Somehow, Jan was always amazed that she got to be included.  She felt like the odd one out most of the time. 
Most were married except Leah and Latonya and both were what Jan described as terminally engaged.  As she finished her thought, the clock struck six pm and Ellen walked in the door.  Ellen was a teetotaler and the most dependable person on the planet.  And most importantly, she was the ride home.  Nothing started without Ellen.

Ellen seated herself graciously, smiled and then
declared, “What are we waitin’ for.  Couldn’t one of you lost souls order a drink?”

“We were waiting patiently for you, El.  You were almost 2 seconds late by my watch.  I wish for once we could count on you.”  Grace mocked herself and the girls howled. 

Grace started again.  “OK, everyone, we’ve got serious business tonight.  Jan has the granddaddy of all men problems and we are going to do three things.  First of all, we’ll do the standard pinkie swear that what is discussed at Schiraldi’s stays at Schiraldi’s.  Second, we are going to solve her problem for her.  And third, we are going to drink so much fucking booze that our eyeballs will float right out of their sockets!”

Jan could only smile and shake her head.  Grace was the most professional, discreet and serene person she knew who also had a mouth like a sailor and a mind like a streetwalker.

With the first round of tequila ordered and the pinkie ritual out of the way, they got down to business.  Grace looked at Jan and said, “OK, kid, you’re up.  Tell these little ladies what the core of the problem is.”

Jan started tentatively.  “Well, when I was 15, I had …”

Latonya interrupted, “Uh uh, Honey.  Readers Digest version.”

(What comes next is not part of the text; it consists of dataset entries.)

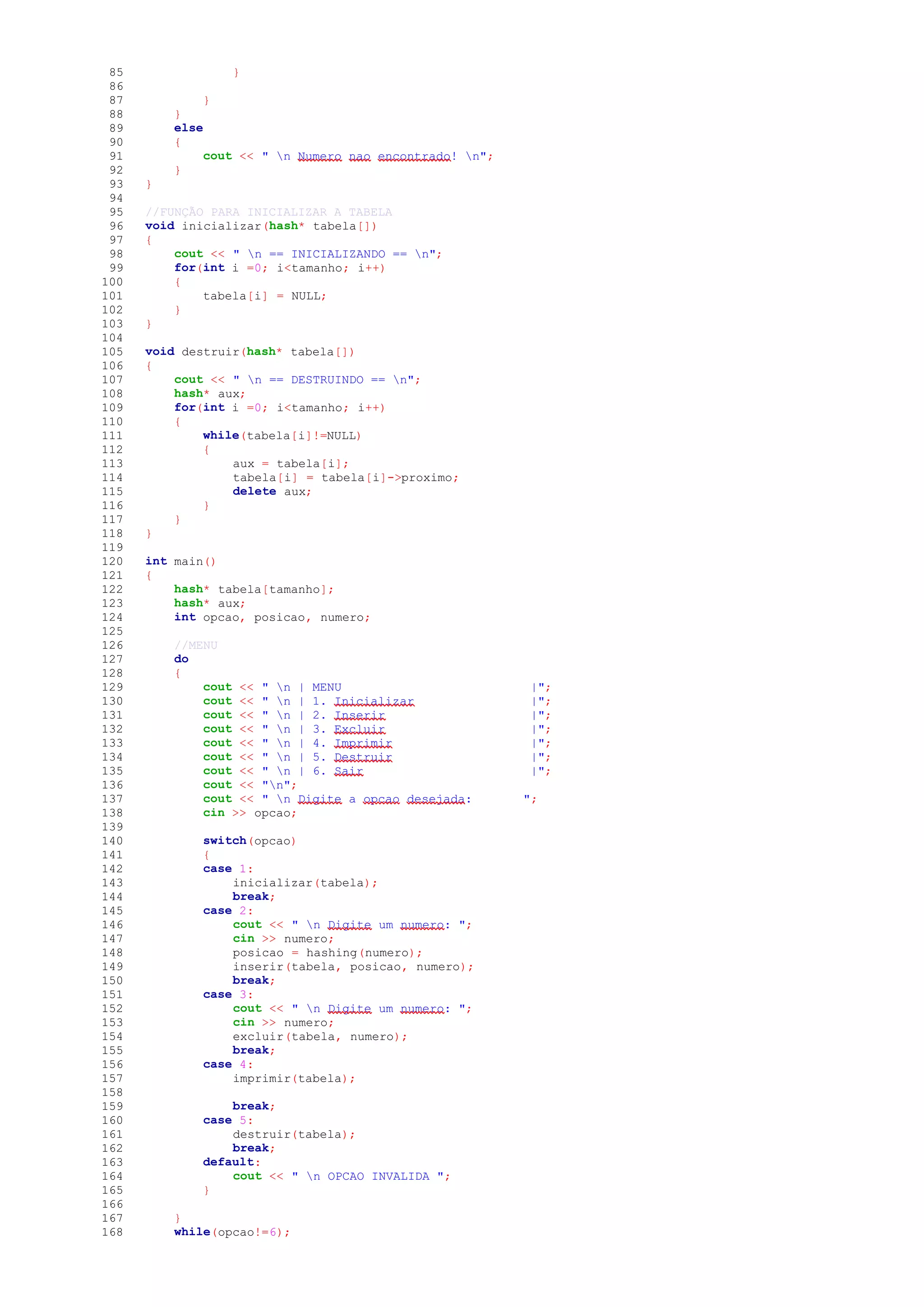The height and width of the screenshot is (1307, 924).
Task: Click the 'default' keyword on line 163
Action: tap(228, 1161)
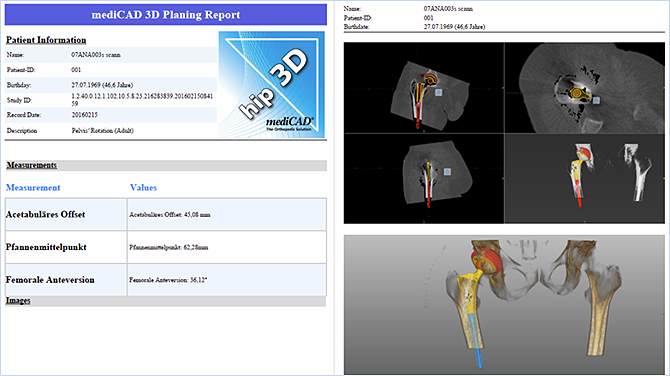The image size is (670, 376).
Task: Click the Values column header
Action: [x=143, y=188]
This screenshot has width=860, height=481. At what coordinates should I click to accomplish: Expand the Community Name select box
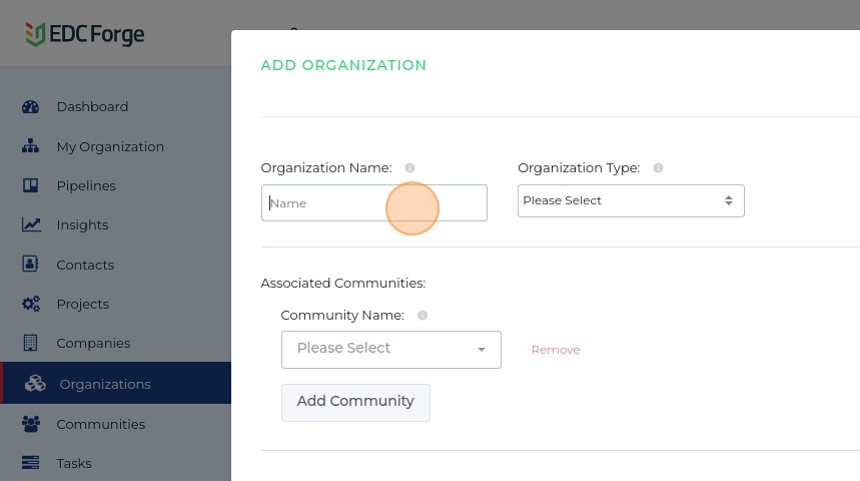tap(391, 349)
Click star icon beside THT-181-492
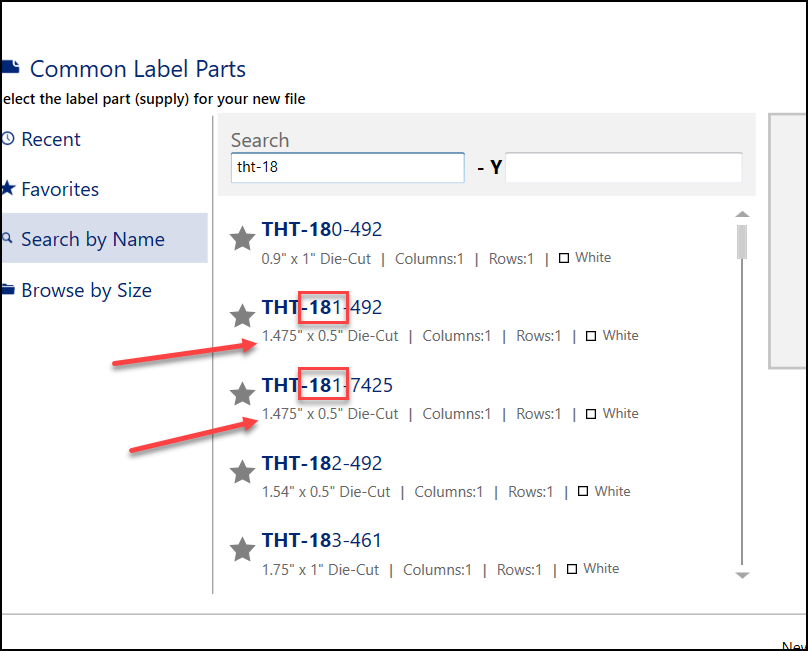808x651 pixels. pyautogui.click(x=242, y=317)
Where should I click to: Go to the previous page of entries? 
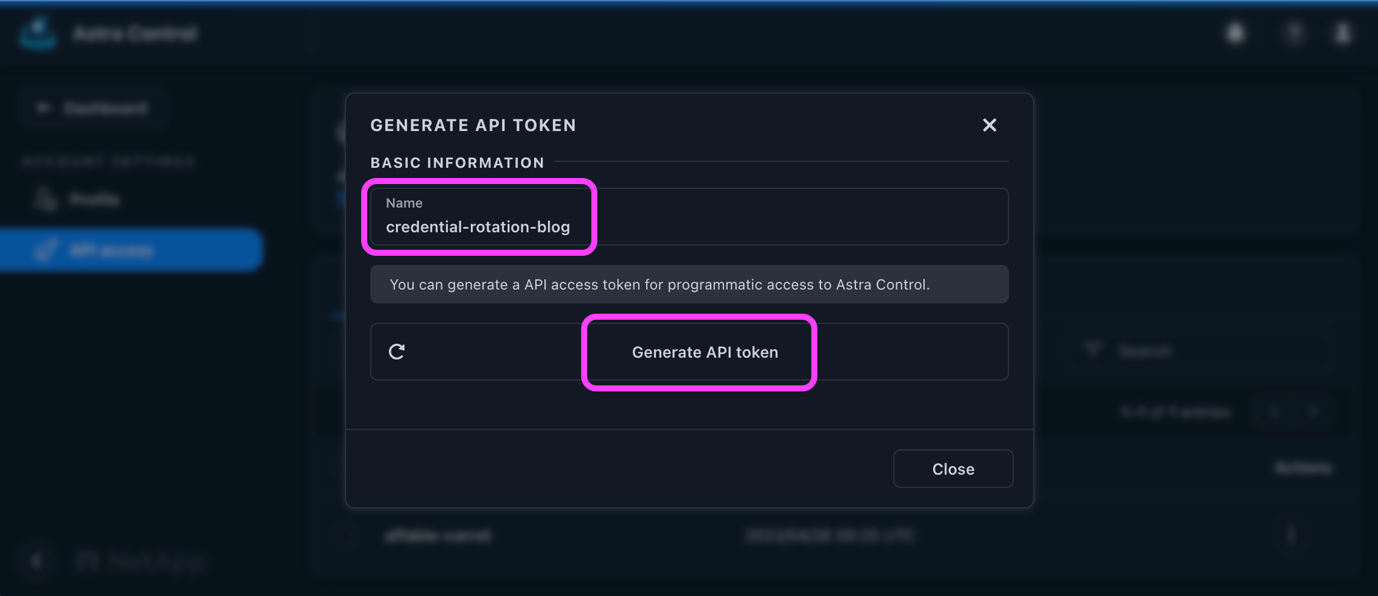point(1275,412)
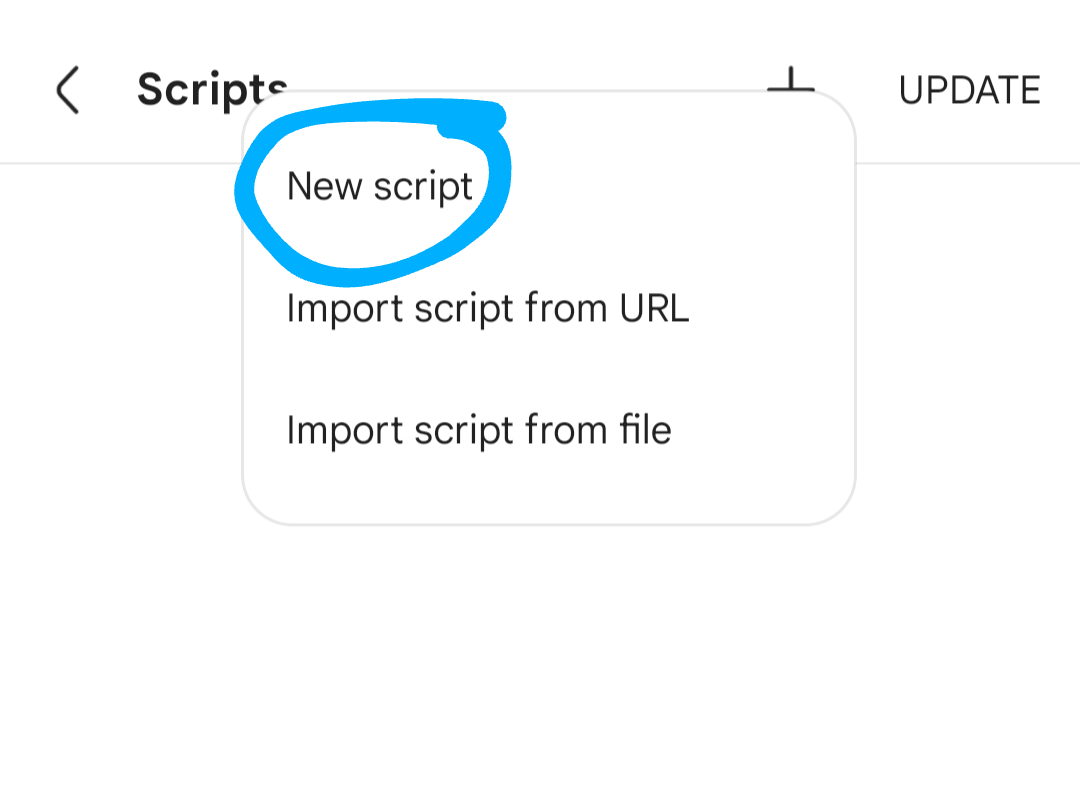The width and height of the screenshot is (1080, 805).
Task: Click the back chevron beside Scripts
Action: coord(68,90)
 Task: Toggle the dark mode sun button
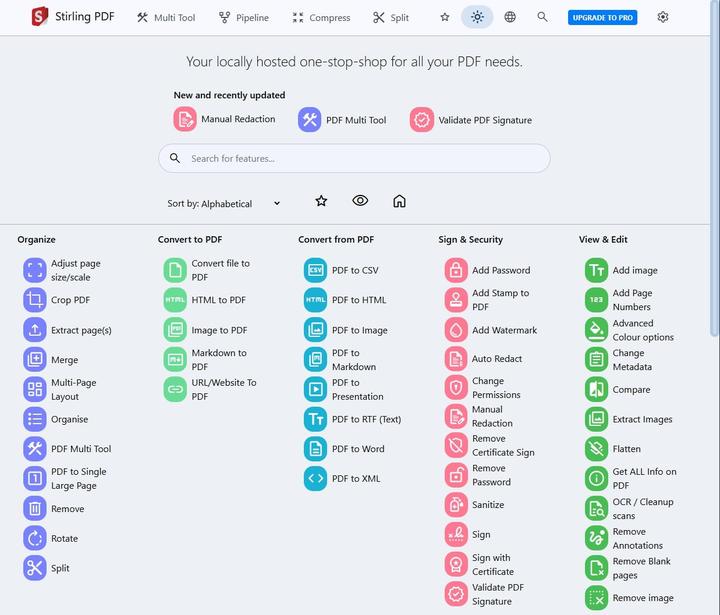click(x=477, y=17)
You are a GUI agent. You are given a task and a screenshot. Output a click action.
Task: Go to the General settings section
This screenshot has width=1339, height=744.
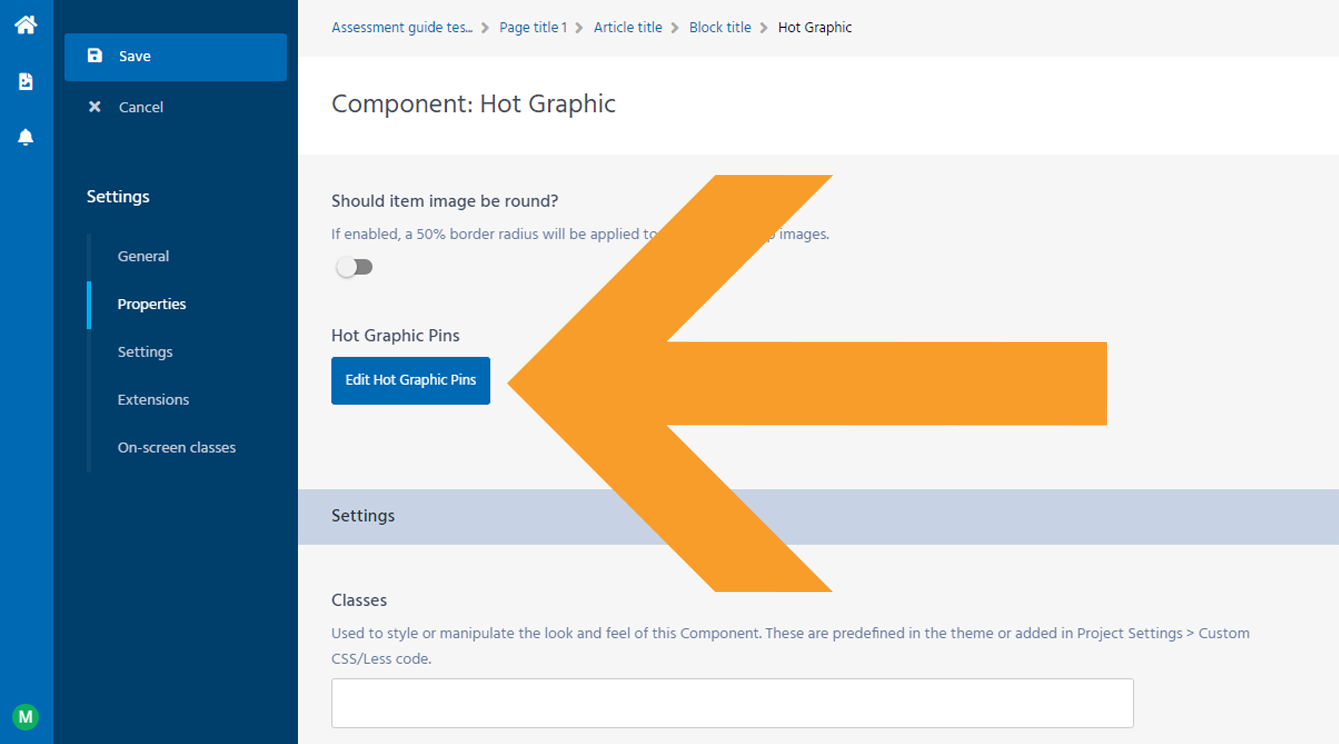143,256
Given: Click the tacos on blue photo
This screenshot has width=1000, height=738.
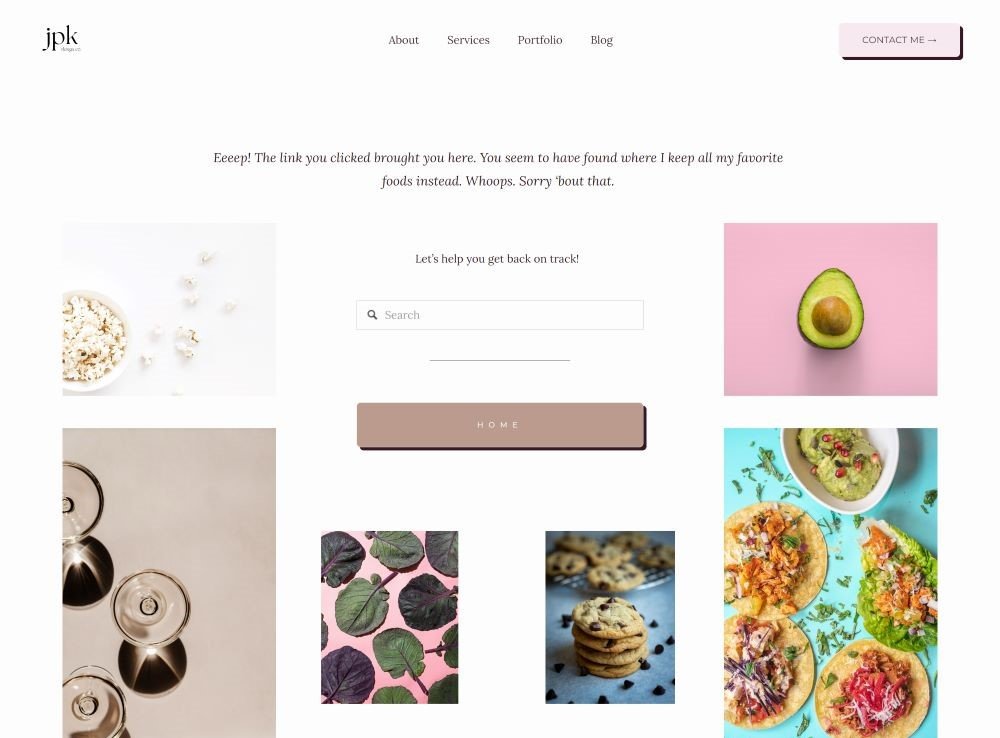Looking at the screenshot, I should (x=830, y=583).
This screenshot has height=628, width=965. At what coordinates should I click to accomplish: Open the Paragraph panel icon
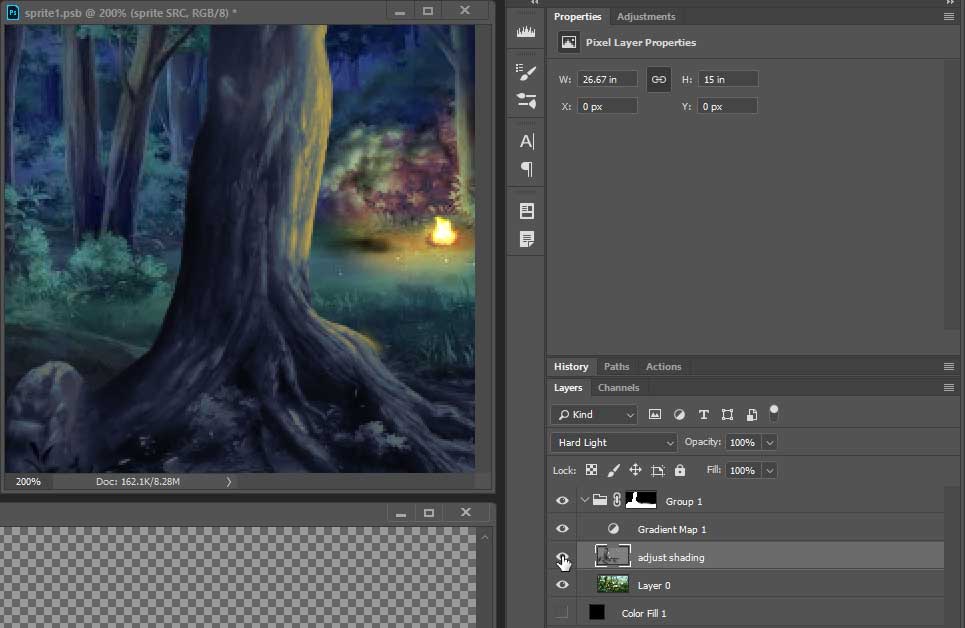(526, 169)
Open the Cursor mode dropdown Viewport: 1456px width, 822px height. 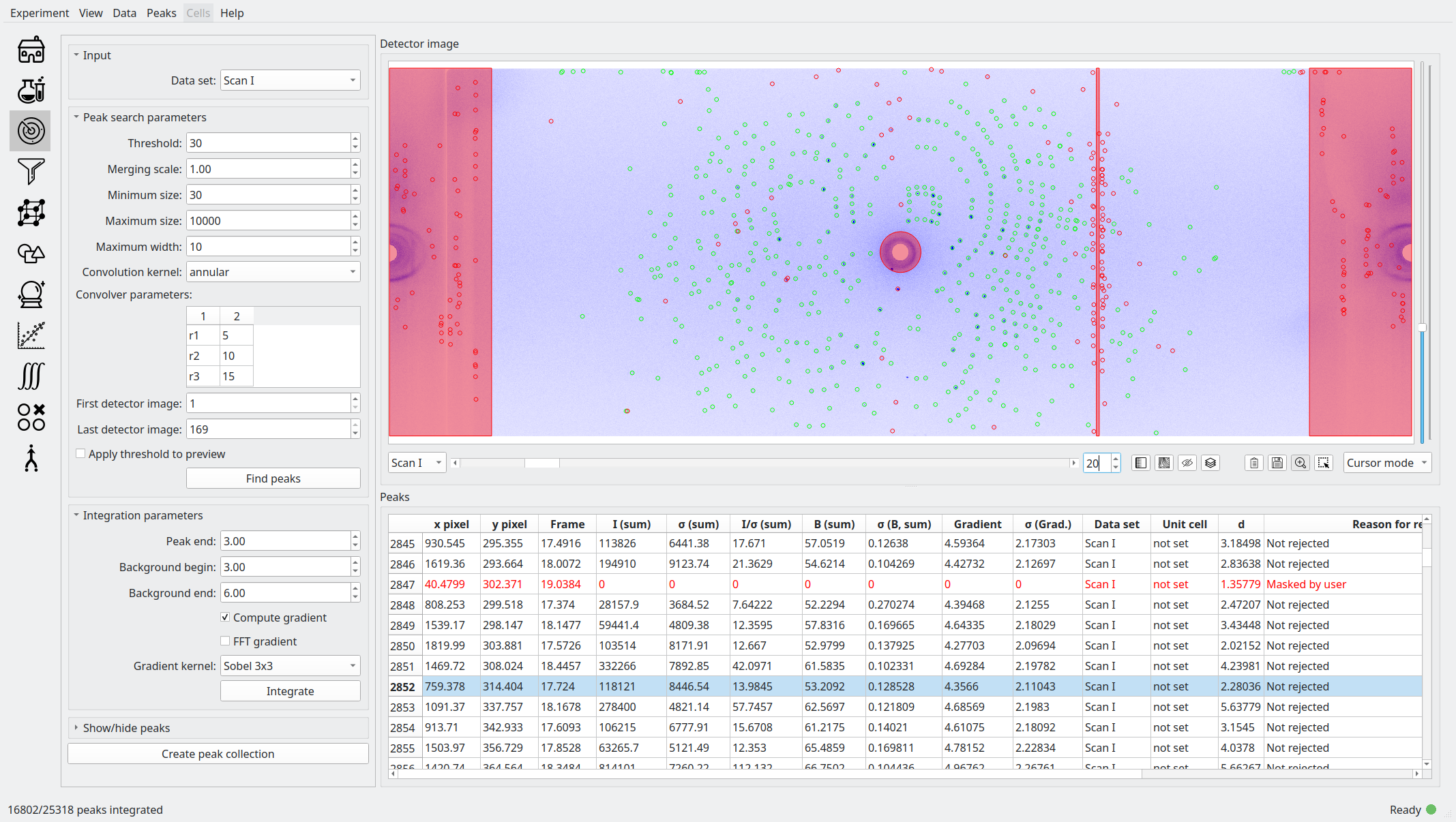click(1386, 463)
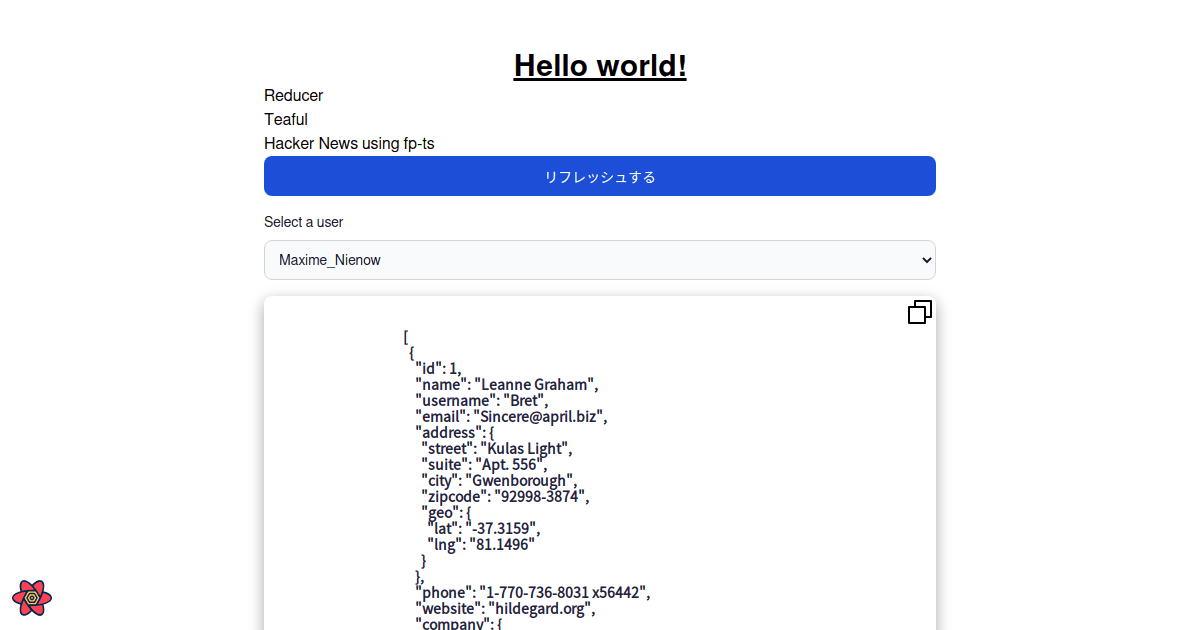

Jan laughed. “Oh god, I guess I could go on for hours starting there.  You’re right of course.”  Jan recollected her thoughts.  “OK, bottom line is, my Mom wants me to get married and have kids and I turned 30 this year with no man in sight.  But I love my Mom and it just kills me to disappoint her.  All my siblings are married
now, and they’re all younger than me, and half of them have families going already.”

“You’ve not alone, Jan honey.” Amy
chimed in.

“Oh, I know but, the fact is, I want the same thing my Mom wants
and I, well, I’ve sort of made it worse with a few little white lies.”

Keep going.  Lay it all out there”, Ellen encouraged.

Jan decided to tell
them everything including the strange part.  “OK, so here is all of it, including the weird stuff. See, my Mom got sick when I was in high school and she was pretty much bed ridden for the next three years.   During that time, I had to be Mom to my younger sisters and brothers.  With my Dad traveling, I was head of the household and, well, after my Mom recovered, we were like this.”  She held her first two fingers on her right hand together intertwined.

“I mean, I was her favorite and she sang my praises to everyone.  She told all of her lady friends, and they are super tight by the way, that I was the best and brightest and she perched me pretty high.  Meanwhile my sisters all got married and I went through college and five years now in the workplace without finding Mr. Right.”

“Is that the weird part?  ‘Cuz I don’t think that’s too weird.” Amy offered.

Jan laughed.  “No, that wasn’t the weird part.  What I did next though certainly qualifies as less than smart.  I lied to my Mom.  To my Mom
!  My best friend!  I told her that I was having fun playing the field.  I told her that I was dating a different guy every week and when I found Mr. Right, I would let her know.  And then I kinda told her that would be in time for her 40
Anniversary party and I’d bring him by then for her and all her friends to meet.